Somewhere below, one line contains "(33) 3001 9001 (343, 428)" and a later line contains "[button] (391, 164)". Output those two lines and everything between them exactly, and nothing else.

Records for this exercise Start Marker

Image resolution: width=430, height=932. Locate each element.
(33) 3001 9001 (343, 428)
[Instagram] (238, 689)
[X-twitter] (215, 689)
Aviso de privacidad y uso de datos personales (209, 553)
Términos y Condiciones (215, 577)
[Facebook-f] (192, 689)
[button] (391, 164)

Records for this exercise End Marker
Records for this exercise Start Marker

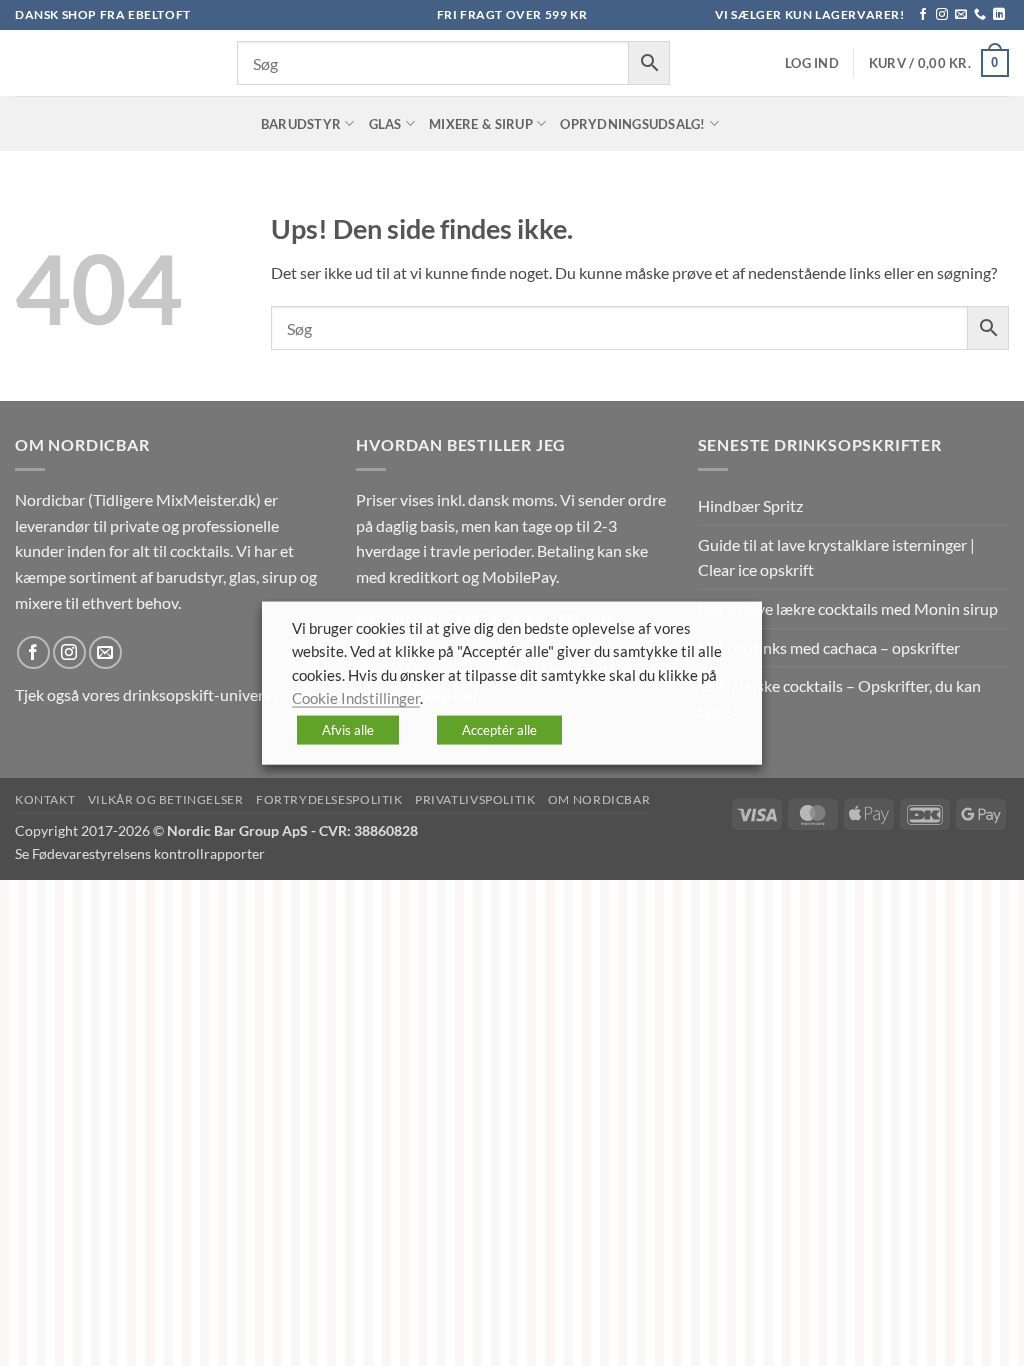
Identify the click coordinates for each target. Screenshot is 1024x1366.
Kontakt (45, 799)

Records for this exercise End Marker

## Task result
(33) 3001 9001 (343, 428)
[Instagram] (238, 689)
[X-twitter] (215, 689)
Aviso de privacidad y uso de datos personales (209, 553)
Términos y Condiciones (215, 577)
[Facebook-f] (192, 689)
[button] (391, 164)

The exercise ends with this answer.